Un militar del contingente de búsqueda regresa, comienzan a retirar una por una las losetas de una casa, como si se tratara de un juego Lego que ha sido comprimido por una prensa industrial. Después de dos horas, al quitar la última capa de cemento y retirar las varillas retorcidas, uno de los voluntarios levanta el puño derecho, otro contingente de sujetos acuden al llamado, observan con detenimiento, apuntan sus lámparas, el hombre de menor estatura se pega al piso, mete sus narices en un estrecho hoyo, se levanta y sentencia que, efectivamente, ahí hay un cuerpo. –¡Se asoma un zapato! ¡Es un tenis azul con blanco y, es pequeño! profirió uno de los hombres buscadores, el más delgado y bajo de estatura. –¡Con calma saquen el cuerpo! –sentenció el oficial que retenía de los hombros a una inconsolable mujer que presenciaba la escena. El general la encara sin soltarla de los hombros, la mira a los ojos y le comenta casi en susurro que, efectivamente, ahí hay un cuerpo –¡Ya veremos si es tu hijo, ten paciencia, está pesadilla terminará pronto!

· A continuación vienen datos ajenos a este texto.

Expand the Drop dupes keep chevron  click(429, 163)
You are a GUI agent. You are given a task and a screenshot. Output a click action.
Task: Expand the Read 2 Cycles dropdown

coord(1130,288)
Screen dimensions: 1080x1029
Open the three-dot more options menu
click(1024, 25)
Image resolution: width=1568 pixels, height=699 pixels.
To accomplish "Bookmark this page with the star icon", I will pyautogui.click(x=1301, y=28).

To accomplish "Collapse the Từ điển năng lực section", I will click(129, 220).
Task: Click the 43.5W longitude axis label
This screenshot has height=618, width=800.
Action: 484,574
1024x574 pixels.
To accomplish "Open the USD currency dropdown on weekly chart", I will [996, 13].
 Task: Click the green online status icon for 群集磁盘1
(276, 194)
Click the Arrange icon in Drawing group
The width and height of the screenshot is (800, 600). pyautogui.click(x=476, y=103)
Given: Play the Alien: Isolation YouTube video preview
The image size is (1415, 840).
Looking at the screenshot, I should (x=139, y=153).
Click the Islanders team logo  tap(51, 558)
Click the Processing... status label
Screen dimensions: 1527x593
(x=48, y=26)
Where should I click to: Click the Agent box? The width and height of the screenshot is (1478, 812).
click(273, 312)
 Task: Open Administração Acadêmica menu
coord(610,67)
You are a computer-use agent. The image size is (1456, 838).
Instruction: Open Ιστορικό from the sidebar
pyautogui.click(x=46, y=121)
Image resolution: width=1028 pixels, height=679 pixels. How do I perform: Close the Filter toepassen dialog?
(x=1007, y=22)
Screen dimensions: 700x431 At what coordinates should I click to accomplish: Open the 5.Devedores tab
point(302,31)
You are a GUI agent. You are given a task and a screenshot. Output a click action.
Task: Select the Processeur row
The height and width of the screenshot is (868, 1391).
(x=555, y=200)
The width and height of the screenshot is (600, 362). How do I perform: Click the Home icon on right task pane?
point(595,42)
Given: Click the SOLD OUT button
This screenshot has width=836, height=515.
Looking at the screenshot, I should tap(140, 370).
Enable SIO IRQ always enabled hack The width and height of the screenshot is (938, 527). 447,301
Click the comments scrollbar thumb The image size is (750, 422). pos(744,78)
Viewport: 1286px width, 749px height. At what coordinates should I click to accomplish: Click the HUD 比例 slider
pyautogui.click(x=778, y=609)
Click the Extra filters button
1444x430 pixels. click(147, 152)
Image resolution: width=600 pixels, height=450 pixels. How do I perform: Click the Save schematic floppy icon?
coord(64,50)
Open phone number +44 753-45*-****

Los hombres más experimentados en rescates comienzan a revelar los pies, efectivamente, porta unos tenis azules. Todos se acercan para conocer el desenlace. Escucha a un soldado decir que el cuerpo no se mueve, que, con mucha calma, retiren los escombros que aún lo cubren. Otro militar habla al cuerpo en voz baja –¿me escuchas? ¡estamos aquí, te vamos a sacar! ¿Me escuchas? –Nada. Sólo silencio y el llanto de la madre aún más desesperada. –¡Puede estar desmayado, calma, verán que lo sacaremos con vida de ahí!, sentenció otro de los hombres delgados que porta el traje rojo y azul.

Se puede olfatear el gas butano que se escapa de las mangueras, nadie dice nada, todos están concentrados en el rescate del diminuto cuerpo. La madre persiste en su lamento, intenta acercarse, el general la retiene con más fuerza de los hombros y redobla en el vano intento de tranquilizarla. Se ven ya los tenis del diminuto cuerpo, se trata de unos tenis azules con blanco, pequeños, sin duda, es un infante. –¡Es un niño! –Sentencia un diminuto sujeto. Descubre sus piernas o lo que queda de ellas, son como un papel planchado en unos jirones de mezclilla azul, no hay sangre, pero tampoco hay carne ni músculos. Las piernas de ese infante parecen haber desaparecido, pero están ahí, se puede ver el color de la piel machucada, lo amoratado de las venas y su reducción a finos hologramas, como si se tratara de una hostia delgada sostenida por una tela azul, adherida para la eternidad a ese pedazo de tela azul. El estómago del infante tiene una perforación del tamaño de una tapa de olla exprés, como si le hubiera caído una granada y, además le haya abierto la carne y hubiera desaparecido las entrañas. Todos flaquearon, colapsaron. Cerraron los ojos, se quitaron los guantes, aventaron la mascarilla y bajaron la montaña de escombros escuchando los alaridos que profería la madre que había encontrado a su hijo, o lo que quedaba de él.